Folks, with regards to the Vietnam experience, let's not forget the tactical disadvantage our pilots were placed in, especially the -105 drivers, fighting a war dictated by politicians where air strikes were announced in advanced, predictable routes were flown and BVR engagements were prohibited despite the poor performance of air to air missiles (especially the Sparrow). Just a few years earlier, air-to-air combat was considered an obsolete concept by some of the "think tanks" within the Pentagon, a tragic policy that costs the lives of many American airmen, especially during the start of the war.

I look at this in contrast to today's world where there are those today who feel that manned combat aircraft are obsolete and that only combat drones should be developed to do all the fighting.

History does repeat itself!

Reactions: Bacon Bacon:
1 | Like Like:
3 | Like List reactions


----------



## tomo pauk (Feb 21, 2015)

The aircraft that has greater max speed should be able also to cruise faster. Extreme examples might be the members of Bf-109 family - the 109B or -D will be only as fast as the 109E cruises, the 109E will max out at 109F's cruise (if even so). Faster cruising will give enemy less opportunity to jump up to the 'fast cruiser'; for the Spitfire V drivers one of recommendations was to cruise faster in an area where Fw-190 might be expected.

Task item: Carry on the forum thread about fighter aircraft and air combat past its last post.

Data section:

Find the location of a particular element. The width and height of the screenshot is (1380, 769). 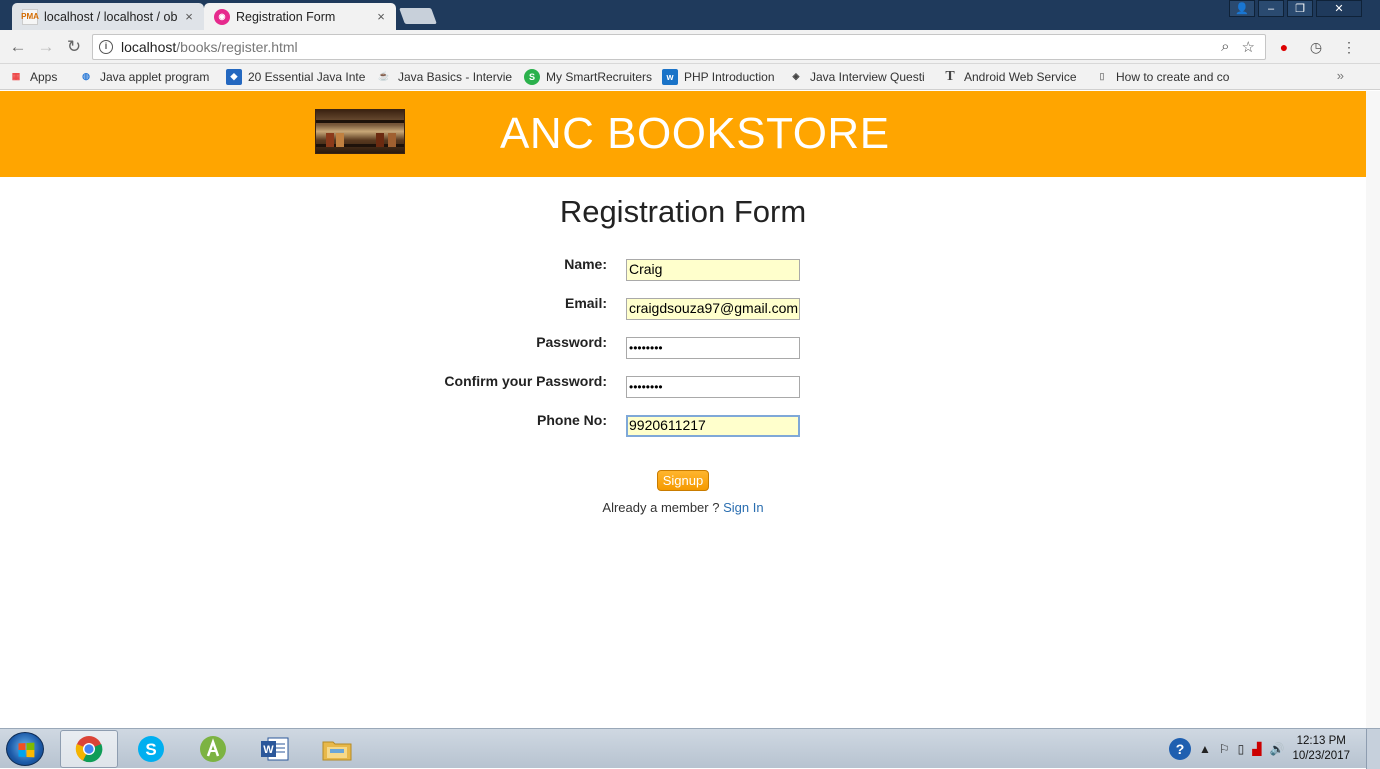

confirm-password-label: Confirm your Password: is located at coordinates (526, 381).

Exercise answer:
----------



## GrauGeist (Feb 21, 2015)

FLYBOYJ said:


> ...I look at this in contrast to today's world where there are those today who feel that manned combat aircraft are obsolete and that only combat drones should be developed to do all the fighting.
> 
> History does repeat itself!


It certainly does...

Unmanned drones are not a new technology, either...it was considered in WWI and again in WWII...

To quote King Solomon: "There is nothing new under the sun"


----------



## Glider (Feb 21, 2015)

reading between the lines of the various postings I think the real situation was that there wasn't one overriding factor that was more important than any other. What mattered was having a balance and the skill of the pilot in flying it to its best advantage when compared with its opposition.
Lets take a Spit IX as used in the second half of the war. It was fast, not the fastest in the world but it was pretty good. It was agile but not as agile as a Zero. It had a poor initial dive speed but its never exceed speed was pretty good but not as fast as say a P47. It was very good at altitude and had a good climb but I am sure there were some aircraft that would have the edge. However no opponent in any fighter would consider it an easy opponent as it always had something it could use against the opposition.
This is far from being unique to the Spitfire. The P51 had a definite speed advantage, the P47 a dive advantage, most Japanese and Italian fighters were more agile. The trick was knowing what you had and how best to use it against the opposition and avoid situations where you couldn't use that advantage.

In general if an aircraft was designed to emphasise a particular factor the aircraft tended to be flawed. Italian fighters were until the last series were poorly armed, Japanese tended to be less well protected and or poorly armed. The 109f was often considered to be a step back as initially they lost much needed firepower, there are other examples but I think that is sufficient

Reactions: Like Like:
1 | Like List reactions


----------



## pbehn (Feb 21, 2015)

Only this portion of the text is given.